Siyahlı adam sendeler gibi oldu ve hemen yanında duran tabelanın demirine tutundu düşmemek için. Hava eksilerdeydi ama o terliyordu. Gözkapaklarını indirip derin bir soluk çekti içine. Zihninin karanlığında bir çift gri göz belirdi. Kör çocuğun doğuştan sakat gözleri onun içini okuyordu. Açtı gözlerini ve çocuğun hayali kayboldu. Solukları hâlâ düzensizdi, sanki biraz da titriyordu. Ama soğuktan titriyordu herhalde, tabi canım. Başka neden titreyecekti ki? Korkudan olacak hali yok ya. Daha neler…
Demiri tutmaktan üşüyen elini tekrar cebine soktu. İtfaiyeciler yangını artık kontrol altına almıştı. Onları izleyen kalabalık giderek büyüyordu. Peki ya saat? Saat kör gözleriyle onlara bakıyordu. O lanet çocuk gibi aynen, griye dönen gözünü dikmiş pis pis bakıyordu ta ruhlarına kadar.
Siyahlı adam bacaklarının artık kendisini taşıyamadığını fark edince karla kaplı kaldırıma oturdu. Ellerini göğsünde birleştirmiş, farkında olmadan ileri geri sallanıyordu. Korkuyordu… Bunu kendine itiraf etmeliydi, etmeli ve hemen bir şeyler düşünmeliydi. Bir yolu olmalıydı mutlaka, bunun mantıklı bir açıklaması olmalıydı. Aksi takdirde “ses” onu çağıracaktı. Haksızlığa uğrayan en kısa ayın son günü, güneş karanlığa yenilirken “ses” gelip onu alacaktı. Çocuk öyle demişti. Eğer bu sefer de haklı çıkarsa… Bu sefer de haklı çıkarsa tam iki hafta sonra atalarına kavuşacaktı. Aniden içinde karşı konulması güç bir istek doğdu. Hemen şimdi silahını çekip kendini öldürebilirdi. Hemen şimdi, burada, kendi elleriyle… Böylece o düzenbaz çocuk da yalancı çıkmış olurdu. Yanıldığını anlayacak ve utancından mosmor olacaktı. Seni lanet, gözsüz, yaban domatesi kılıklı velet! Kahkahalarla gülmeye başladı, gözünden yaş akana kadar güldü güldü güldü… Birkaç saniye sonra ise hıçkırarak ağlıyordu…
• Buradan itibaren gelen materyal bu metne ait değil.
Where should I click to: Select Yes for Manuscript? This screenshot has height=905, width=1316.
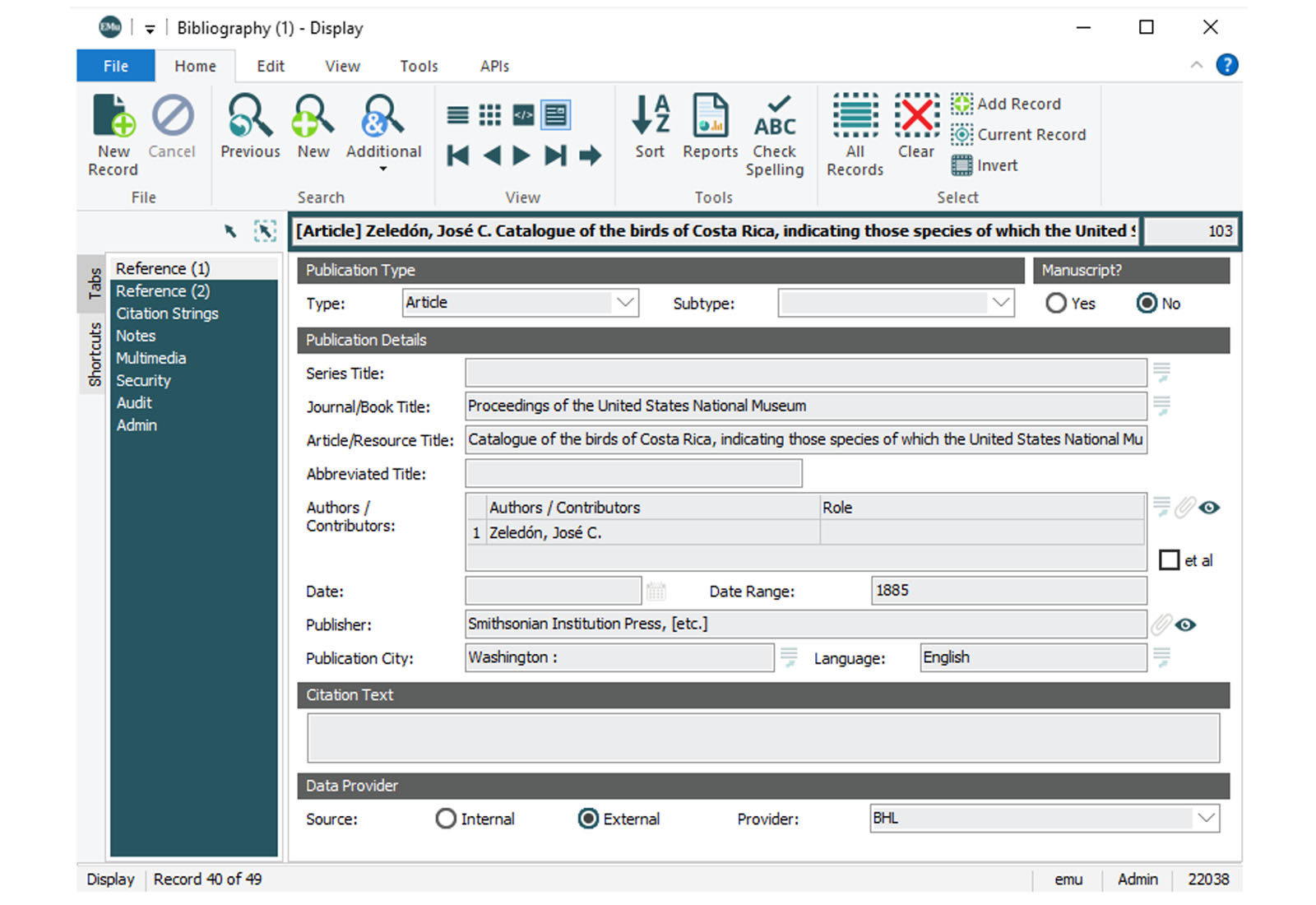point(1056,304)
-Sonun Sonu- (29 Şubat / Saat 16.45)
Şehri ikiye bölen nehrin serin suları ayaklarını yıkarken hafifçe gülümsedi. Etrafta yarım metre kar vardı, ama o nehrin kenarına oturmuş ayaklarını suyun içinde ağır ağır kımıldatıyordu. İçinde bir şeyler yanıyordu iki haftadır. Damarlarında kan değil de saf alkol dolanıyormuş gibi. İçinde bir yerler cayır cayır yanıyordu. İki hafta önce yıldırım düşen saat kulesi gibi.
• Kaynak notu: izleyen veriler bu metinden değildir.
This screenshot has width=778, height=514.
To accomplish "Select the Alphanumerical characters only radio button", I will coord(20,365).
Ellerini yumruk yapıp kafasına vurmaya başladı. Gözleri kararana kadar yumrukladı kendini. Bir yandan da “Hayır…” diye inliyordu. “Hayır… Hayır… Unut o geceyi, unut. Hatırlama. Düşünme, unut… Hayır… Hayır…” Gözlerinin önünde minik, siyah noktalar uçuşmaya başladı. Başı feci şekilde ağrıyordu. Ama sorun değildi. Alevler içinde, kör olan tek gözüyle ona dik dik bakan kulenin hayali silinmişti. Kısa süreliğine de olsa gitmişti. Kıkırdayarak güldü.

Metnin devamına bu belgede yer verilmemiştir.